- Theatrical release poster
- Directed by: Yossi Madmoni [he]
- Written by: Erez Kav-El [he]
- Starring: Sasson Gabai Sarah Adler Henry David [he] Nevo Kimchi [he] Rami Danon
- Release date: 2011;
- Country: Israel
- Language: Hebrew

= Restoration (2011 film) =

Restoration (בוקר טוב אדון פידלמן) is a 2011 Israeli drama film directed by Yossi Madmoni and written by Erez Kav-El.

==Plot==
The film concerns a small furniture-restoration business in downtown Tel Aviv, Malamud & Fidelman. As the film begins, one of the partners (Malamud, played by Rami Danon) has died, and bequeathed his share in the business not to his longtime partner Yaakov Fidelman (Sasson Gabai), but to Yaakov's son Noah Fidelman (Nevo Kimchi).

The aging Yaakov is a skilled craftsman, who loves his work and keeps exacting standards. However, he has little sense for financial issues, which had always been taken care of by his dead partner, Max Malamud. The business is going down, demand for Yaakov's services is falling off and banks refuse to give him loans. Noah, who had refused to follow in his father's footsteps and became a successful lawyer, is pressing Yaakov to retire and sell off the workshop – which could bring a lucrative profit as the area is undergoing a real-estate boom.

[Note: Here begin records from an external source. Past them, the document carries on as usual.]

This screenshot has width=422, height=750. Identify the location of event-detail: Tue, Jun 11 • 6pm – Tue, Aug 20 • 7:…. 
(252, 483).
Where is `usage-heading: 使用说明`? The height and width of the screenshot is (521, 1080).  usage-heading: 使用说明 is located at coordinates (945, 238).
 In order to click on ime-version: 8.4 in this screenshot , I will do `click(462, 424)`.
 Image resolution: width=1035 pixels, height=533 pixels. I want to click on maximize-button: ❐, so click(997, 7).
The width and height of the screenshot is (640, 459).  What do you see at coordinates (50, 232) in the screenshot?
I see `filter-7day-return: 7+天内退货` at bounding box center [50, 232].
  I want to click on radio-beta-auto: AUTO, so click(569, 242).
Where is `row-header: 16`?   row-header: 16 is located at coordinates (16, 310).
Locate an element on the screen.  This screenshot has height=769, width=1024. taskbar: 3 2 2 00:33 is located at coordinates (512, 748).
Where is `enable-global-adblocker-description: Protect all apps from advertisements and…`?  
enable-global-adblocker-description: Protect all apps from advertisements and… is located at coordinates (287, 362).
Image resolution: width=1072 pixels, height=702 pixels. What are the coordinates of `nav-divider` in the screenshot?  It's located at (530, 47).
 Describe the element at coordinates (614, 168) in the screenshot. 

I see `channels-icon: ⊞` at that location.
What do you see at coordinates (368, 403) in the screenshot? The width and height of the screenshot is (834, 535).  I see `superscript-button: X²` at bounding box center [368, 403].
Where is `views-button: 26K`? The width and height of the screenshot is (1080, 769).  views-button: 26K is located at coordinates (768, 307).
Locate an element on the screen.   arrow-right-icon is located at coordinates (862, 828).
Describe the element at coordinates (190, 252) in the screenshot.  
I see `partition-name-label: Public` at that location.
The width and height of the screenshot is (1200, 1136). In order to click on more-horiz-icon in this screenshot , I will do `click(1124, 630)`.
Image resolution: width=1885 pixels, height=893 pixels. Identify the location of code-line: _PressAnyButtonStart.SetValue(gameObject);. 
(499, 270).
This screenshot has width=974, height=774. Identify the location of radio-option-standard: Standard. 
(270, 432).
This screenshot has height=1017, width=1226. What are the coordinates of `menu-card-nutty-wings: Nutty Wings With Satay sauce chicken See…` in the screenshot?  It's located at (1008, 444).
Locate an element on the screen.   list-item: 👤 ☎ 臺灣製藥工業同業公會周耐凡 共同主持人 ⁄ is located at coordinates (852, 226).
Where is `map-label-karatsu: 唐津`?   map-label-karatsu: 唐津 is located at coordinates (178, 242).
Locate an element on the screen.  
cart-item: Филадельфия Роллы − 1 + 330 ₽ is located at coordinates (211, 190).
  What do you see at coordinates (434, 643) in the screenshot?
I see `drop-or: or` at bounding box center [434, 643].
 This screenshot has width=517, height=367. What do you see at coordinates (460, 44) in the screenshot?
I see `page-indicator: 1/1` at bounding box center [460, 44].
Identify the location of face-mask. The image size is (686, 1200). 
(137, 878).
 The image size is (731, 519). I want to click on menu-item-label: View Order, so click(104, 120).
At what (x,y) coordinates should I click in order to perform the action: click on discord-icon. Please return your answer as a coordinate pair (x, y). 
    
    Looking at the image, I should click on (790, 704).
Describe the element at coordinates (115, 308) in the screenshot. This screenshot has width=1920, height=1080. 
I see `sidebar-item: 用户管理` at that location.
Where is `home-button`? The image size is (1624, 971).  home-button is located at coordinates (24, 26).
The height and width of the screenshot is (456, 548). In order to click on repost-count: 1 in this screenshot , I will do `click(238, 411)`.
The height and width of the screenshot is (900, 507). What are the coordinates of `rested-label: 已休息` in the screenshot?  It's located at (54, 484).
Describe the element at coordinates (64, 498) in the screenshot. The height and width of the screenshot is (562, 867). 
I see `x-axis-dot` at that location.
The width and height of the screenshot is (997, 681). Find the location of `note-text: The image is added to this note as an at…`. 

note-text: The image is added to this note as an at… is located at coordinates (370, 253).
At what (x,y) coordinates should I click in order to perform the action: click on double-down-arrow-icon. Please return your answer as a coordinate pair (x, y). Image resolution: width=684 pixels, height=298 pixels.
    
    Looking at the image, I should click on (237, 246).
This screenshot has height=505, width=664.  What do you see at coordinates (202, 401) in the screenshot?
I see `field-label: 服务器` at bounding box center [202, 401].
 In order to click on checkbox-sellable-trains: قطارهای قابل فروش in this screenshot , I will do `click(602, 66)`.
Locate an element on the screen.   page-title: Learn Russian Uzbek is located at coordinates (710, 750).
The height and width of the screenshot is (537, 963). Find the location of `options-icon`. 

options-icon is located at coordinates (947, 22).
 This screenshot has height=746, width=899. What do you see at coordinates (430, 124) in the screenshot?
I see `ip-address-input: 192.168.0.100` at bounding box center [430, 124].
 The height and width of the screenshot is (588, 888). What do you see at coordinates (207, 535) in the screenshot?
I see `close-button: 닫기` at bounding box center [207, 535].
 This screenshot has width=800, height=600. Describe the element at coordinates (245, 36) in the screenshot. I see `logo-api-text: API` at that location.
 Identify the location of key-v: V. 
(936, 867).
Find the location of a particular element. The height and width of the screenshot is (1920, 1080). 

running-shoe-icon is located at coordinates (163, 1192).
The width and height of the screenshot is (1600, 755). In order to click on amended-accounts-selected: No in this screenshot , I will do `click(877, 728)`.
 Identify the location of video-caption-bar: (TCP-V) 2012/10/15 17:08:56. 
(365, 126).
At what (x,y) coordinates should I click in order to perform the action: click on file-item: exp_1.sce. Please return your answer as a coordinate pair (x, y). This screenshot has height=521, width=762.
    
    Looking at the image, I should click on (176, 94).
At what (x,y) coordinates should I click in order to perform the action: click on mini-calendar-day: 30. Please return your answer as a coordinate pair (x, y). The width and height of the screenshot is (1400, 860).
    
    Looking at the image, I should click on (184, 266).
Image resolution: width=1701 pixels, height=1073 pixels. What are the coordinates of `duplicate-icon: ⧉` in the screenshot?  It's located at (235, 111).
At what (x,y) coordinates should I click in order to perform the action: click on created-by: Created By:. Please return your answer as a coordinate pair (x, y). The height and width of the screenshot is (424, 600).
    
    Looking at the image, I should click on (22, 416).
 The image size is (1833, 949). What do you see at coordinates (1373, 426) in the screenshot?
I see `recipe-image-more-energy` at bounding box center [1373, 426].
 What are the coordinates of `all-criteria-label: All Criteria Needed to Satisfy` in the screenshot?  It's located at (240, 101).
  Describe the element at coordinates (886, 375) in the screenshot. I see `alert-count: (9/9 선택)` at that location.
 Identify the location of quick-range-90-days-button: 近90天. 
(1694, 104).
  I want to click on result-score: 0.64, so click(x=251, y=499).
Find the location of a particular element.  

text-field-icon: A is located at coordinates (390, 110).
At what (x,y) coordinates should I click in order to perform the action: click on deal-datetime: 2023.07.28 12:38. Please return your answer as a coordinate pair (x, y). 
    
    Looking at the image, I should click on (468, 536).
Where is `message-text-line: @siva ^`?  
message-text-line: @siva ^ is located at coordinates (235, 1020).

Shortly before Max died, a mysterious young man named Anton (Henry David) gets a job in the workshop, and becomes Yaakov's helper and apprentice. Little is revealed of Anton's antecedents; he had broken off relations with his family, for unknown reasons, and hides when his brother comes by seeking him. Anton comes up with a way of saving the failing business, or at least giving it a breathing spell: a broken-down 19th Century German Steinway piano, which Anton discovered among old junk in the workshop, can possibly be repaired and sold for a considerable sum.

Anton – who is also a gifted pianist – throws himself into the repair job, so determined to succeed that he resorts to stealing in order to gain money needed to pay for an expensive part. In effect, he stakes a claim to continuing the old man's lifework which Noah wants no part of. As work on the piano progresses, the frustrated Noah steals into the workshop, but cannot bring himself to smash the piano.

The stakes in this rivalry are raised higher when Anton develops romantic feelings for Noah's wife, Hava (Sarah Adler) – a sensitive and artistic young woman who is neglected by her busy husband, and who is heavily pregnant with Noah's child, Yaakov's grandchild.

Eventually, it is Yaakov Fidelman who must make the crucial choice between Anton's piano project and Noah's real-estate deal – and to choose which of them he sees carrying on his legacy.

==Reception==
At the 2011 Jerusalem Film Festival, Restoration won the Haggiag Family Award for Best Full-Length Feature Film.

At the 46th Karlovy Vary International Film Festival, the film won the 2011 Crystal Globe, the top award of the festival.

At the Sundance Film Festival, writer Erez Kav-El won the World Cinema Screenwriting Award (Dramatic) for Restoration.

In Israel, Restoration received 11 nominations for the Ophir Awards.